At Louie’s Bar in midtown Miami, about three and a half hours south of the Sanford, Florida courtroom, the verdict in George Zimmerman’s trial caused very little storm. As MIA’s Paper Planes, with its simulated rhythmic gunfire, played over the bar’s sound system, CNN, on silent with subtitles, strove in vain to whip the patrons into a frenzy of something. Outrage, perhaps. Or sadness. Or maybe: excitement. Network news is entertainment, after all. It’s a dog-and-pony show.
There have been protests in Sanford, outside the White House in Washington DC, and in Los Angeles, all calling for “justice for Trayvon”, the black teenager shot and killed by Zimmerman last February. The Rev Al Sharpton is coordinating around 100 “Justice for Trayvon” marches for this Saturday.
But they all have the wrong word. What they want is something more than mere justice. People want revenge, restitution, closure, and not just for Trayvon, but for the thousands of black kids and young adults killed every year – in 2010 black people constituted 55 per cent of the victims of firearm homicide, according to a recent paper by the PEW Research Center, despite being just 13 percent of the population.
His parents want their son back. They did not get him back this week, and the man who shot him walked free. It is impossible to imagine how that felt for them. But justice, court justice, isn’t the opposite of injustice. It is just a process.

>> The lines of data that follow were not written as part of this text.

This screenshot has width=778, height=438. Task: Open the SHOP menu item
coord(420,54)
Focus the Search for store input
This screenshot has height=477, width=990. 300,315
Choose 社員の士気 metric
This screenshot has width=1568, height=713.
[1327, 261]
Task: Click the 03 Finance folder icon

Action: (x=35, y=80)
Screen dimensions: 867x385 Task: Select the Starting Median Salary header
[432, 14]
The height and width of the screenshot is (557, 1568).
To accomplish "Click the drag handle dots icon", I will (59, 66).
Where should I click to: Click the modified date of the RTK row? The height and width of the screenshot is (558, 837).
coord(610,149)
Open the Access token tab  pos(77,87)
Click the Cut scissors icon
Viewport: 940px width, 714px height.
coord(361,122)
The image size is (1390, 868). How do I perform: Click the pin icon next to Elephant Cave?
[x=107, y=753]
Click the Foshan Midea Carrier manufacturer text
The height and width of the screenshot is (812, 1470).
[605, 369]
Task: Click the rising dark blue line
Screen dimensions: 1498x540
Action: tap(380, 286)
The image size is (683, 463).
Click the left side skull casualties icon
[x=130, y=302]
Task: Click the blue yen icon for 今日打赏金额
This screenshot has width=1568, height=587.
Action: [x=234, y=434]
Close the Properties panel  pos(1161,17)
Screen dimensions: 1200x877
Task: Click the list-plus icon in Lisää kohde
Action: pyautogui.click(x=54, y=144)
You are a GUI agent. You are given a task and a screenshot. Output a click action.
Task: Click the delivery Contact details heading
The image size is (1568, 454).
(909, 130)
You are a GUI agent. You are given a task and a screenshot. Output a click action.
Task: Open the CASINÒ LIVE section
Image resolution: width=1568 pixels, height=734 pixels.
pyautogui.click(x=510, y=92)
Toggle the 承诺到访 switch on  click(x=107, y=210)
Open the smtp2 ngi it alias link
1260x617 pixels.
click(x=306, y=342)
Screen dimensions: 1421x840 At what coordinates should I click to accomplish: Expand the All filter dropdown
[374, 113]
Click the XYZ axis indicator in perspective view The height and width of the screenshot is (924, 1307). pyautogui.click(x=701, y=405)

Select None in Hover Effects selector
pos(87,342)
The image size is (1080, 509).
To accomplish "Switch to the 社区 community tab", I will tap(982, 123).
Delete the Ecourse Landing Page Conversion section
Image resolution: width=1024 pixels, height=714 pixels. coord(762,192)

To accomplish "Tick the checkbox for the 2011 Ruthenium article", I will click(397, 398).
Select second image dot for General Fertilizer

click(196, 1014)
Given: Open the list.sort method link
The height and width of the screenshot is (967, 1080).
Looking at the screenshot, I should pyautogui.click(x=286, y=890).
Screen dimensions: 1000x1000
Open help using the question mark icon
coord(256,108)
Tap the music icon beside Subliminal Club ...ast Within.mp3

After the shooting, campaigners sought their moment in court, and got it. But there simply wasn’t enough evidence for a jury to find beyond all reasonable doubt that George Zimmerman had not been acting in self-defence. Witnesses on both sides gave contradictory and confusing testimony, muddying even the shreds of evidence available to the jury. So they did the only thing they could in all conscience do: acquit.
Under Florida’s ludicrous Stand Your Ground law, Zimmerman at first was not even charged. A young man lay dead, and Zimmerman had been acquitted without facing trial. But when the – absolutely righteous – outrage at that law, by local civil rights groups and, eventually, even President Obama, led rightfully to a trial, everyone seemed to take the message that it was their right to demand Zimmerman’s eventual conviction, too. And it just was not to be.
But the problem is that, in reality, nobody alive but Zimmerman knows exactly what happened that night. He claims to have been acting in self-defence. To assume he is lying is perhaps almost as much an act of prejudice, though of a different sort, as to assume that Martin was attacking him. I am not speculating either way. I do not know. Neither do you. But the burden of proof was not with Zimmerman. He is presumed innocent until proven guilty; and there just wasn’t the proof. All else is speculation.
Maybe the jury – on which it is true that no black person sat – acquitted George Zimmerman because they all felt that it is a white man’s inalienable right to shoot a black kid. Maybe the system still remains racist to the core.
Maybe. But more likely, faced with the vast responsibility of coming to a decision in full view of the might of the American media, the jury came to the conclusion that there was not enough evidence to convict a man of murder, or even manslaughter, beyond reasonable doubt.
Of course America is a country still riven by racial tension. It would be stupid to pretend otherwise. Perhaps Zimmerman truly was, as many claim, a murderous racist. Perhaps, as his defence claims, he was a scared man under attack. Perhaps the truth lies somewhere inbetween, a man whose racial prejudices led him to read violence and malice into the hooded face of a young black man. But there just wasn’t the proof.
The root cause, whether accident or self-defence or racism, is secondary. In the end, Trayvon Martin was killed because Zimmerman had a gun. He had a gun, and he had, as many do, an understanding given of long national experience that the law affords him impunity to use it.
President Obama gave a statement in response to the verdict. He said that people ought to honour Trayvon’s memory by asking “if we’re doing all we can to stem the tide of gun violence”. The answer is no. The administration’s current efforts to impose even small measures of gun control are proving a Sisyphean task, because somehow after each tragic shooting, after a while, America fails to muster the outrage to overcome the gun lobby. Despite the public outcry around the trial, despite the thousands of other shootings this year, and last, and the thousands that there will be next year, few protesting the court’s verdict seems to be calling for gun control. Just nebulous “justice”.
And at the bar in Miami, the patrons shrugged into their beers. There was baseball on the other screens.